> WORK TO COMPLETE: Print out the records that follow, exactly and completely.

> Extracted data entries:
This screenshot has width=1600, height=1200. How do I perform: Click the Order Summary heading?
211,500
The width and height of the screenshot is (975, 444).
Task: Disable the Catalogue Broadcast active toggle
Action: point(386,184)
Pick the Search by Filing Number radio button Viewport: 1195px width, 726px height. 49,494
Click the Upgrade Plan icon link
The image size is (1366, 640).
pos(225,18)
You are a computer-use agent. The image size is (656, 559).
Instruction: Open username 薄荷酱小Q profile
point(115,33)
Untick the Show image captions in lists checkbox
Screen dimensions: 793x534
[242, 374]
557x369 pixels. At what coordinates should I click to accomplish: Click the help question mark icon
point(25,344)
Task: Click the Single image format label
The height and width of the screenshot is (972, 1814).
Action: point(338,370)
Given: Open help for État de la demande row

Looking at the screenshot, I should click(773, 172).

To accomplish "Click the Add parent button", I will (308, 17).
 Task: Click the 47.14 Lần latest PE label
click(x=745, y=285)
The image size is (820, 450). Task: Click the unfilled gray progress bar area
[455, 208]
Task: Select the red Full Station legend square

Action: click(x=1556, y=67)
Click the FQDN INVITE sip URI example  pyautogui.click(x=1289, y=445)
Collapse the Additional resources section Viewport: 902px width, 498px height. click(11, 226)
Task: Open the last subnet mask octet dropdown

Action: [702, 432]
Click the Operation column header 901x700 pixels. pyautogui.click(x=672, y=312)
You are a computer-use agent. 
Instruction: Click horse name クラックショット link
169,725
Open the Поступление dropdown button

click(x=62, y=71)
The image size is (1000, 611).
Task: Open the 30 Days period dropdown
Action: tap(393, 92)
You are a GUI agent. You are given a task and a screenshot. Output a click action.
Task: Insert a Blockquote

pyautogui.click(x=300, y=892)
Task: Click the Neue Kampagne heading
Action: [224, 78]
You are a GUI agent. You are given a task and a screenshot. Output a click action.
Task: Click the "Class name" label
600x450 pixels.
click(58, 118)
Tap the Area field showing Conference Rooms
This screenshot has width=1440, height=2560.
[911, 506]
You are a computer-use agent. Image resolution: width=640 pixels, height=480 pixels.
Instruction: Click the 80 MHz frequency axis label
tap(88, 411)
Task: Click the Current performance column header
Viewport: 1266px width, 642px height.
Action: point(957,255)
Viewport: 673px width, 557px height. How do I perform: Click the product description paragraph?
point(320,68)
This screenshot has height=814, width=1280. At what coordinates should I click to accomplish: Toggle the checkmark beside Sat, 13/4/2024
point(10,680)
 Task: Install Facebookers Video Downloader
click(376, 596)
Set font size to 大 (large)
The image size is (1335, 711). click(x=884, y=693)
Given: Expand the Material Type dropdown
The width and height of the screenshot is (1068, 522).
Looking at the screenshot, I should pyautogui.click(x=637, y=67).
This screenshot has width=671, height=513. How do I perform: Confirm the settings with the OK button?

> TASK SOLUTION:
This screenshot has width=1600, height=1200. How do I perform: Click the Order Summary heading?
211,500
The width and height of the screenshot is (975, 444).
Task: Disable the Catalogue Broadcast active toggle
Action: point(386,184)
Pick the Search by Filing Number radio button Viewport: 1195px width, 726px height. 49,494
Click the Upgrade Plan icon link
The image size is (1366, 640).
pos(225,18)
You are a computer-use agent. The image size is (656, 559).
Instruction: Open username 薄荷酱小Q profile
point(115,33)
Untick the Show image captions in lists checkbox
Screen dimensions: 793x534
[242, 374]
557x369 pixels. At what coordinates should I click to accomplish: Click the help question mark icon
point(25,344)
Task: Click the Single image format label
The height and width of the screenshot is (972, 1814).
Action: point(338,370)
Given: Open help for État de la demande row

Looking at the screenshot, I should click(773, 172).

To accomplish "Click the Add parent button", I will (308, 17).
 Task: Click the 47.14 Lần latest PE label
click(x=745, y=285)
The image size is (820, 450). Task: Click the unfilled gray progress bar area
[455, 208]
Task: Select the red Full Station legend square

Action: click(x=1556, y=67)
Click the FQDN INVITE sip URI example  pyautogui.click(x=1289, y=445)
Collapse the Additional resources section Viewport: 902px width, 498px height. click(11, 226)
Task: Open the last subnet mask octet dropdown

Action: [702, 432]
Click the Operation column header 901x700 pixels. pyautogui.click(x=672, y=312)
You are a computer-use agent. 
Instruction: Click horse name クラックショット link
169,725
Open the Поступление dropdown button

click(x=62, y=71)
The image size is (1000, 611).
Task: Open the 30 Days period dropdown
Action: tap(393, 92)
You are a GUI agent. You are given a task and a screenshot. Output a click action.
Task: Insert a Blockquote

pyautogui.click(x=300, y=892)
Task: Click the Neue Kampagne heading
Action: [224, 78]
You are a GUI agent. You are given a task and a screenshot. Output a click action.
Task: Click the "Class name" label
600x450 pixels.
click(58, 118)
Tap the Area field showing Conference Rooms
This screenshot has width=1440, height=2560.
[911, 506]
You are a computer-use agent. Image resolution: width=640 pixels, height=480 pixels.
Instruction: Click the 80 MHz frequency axis label
tap(88, 411)
Task: Click the Current performance column header
Viewport: 1266px width, 642px height.
Action: point(957,255)
Viewport: 673px width, 557px height. How do I perform: Click the product description paragraph?
point(320,68)
This screenshot has height=814, width=1280. At what coordinates should I click to accomplish: Toggle the checkmark beside Sat, 13/4/2024
point(10,680)
 Task: Install Facebookers Video Downloader
click(376, 596)
Set font size to 大 (large)
The image size is (1335, 711). click(x=884, y=693)
Given: Expand the Material Type dropdown
The width and height of the screenshot is (1068, 522).
Looking at the screenshot, I should pyautogui.click(x=637, y=67).
This screenshot has width=671, height=513. How do I perform: Confirm the settings with the OK button?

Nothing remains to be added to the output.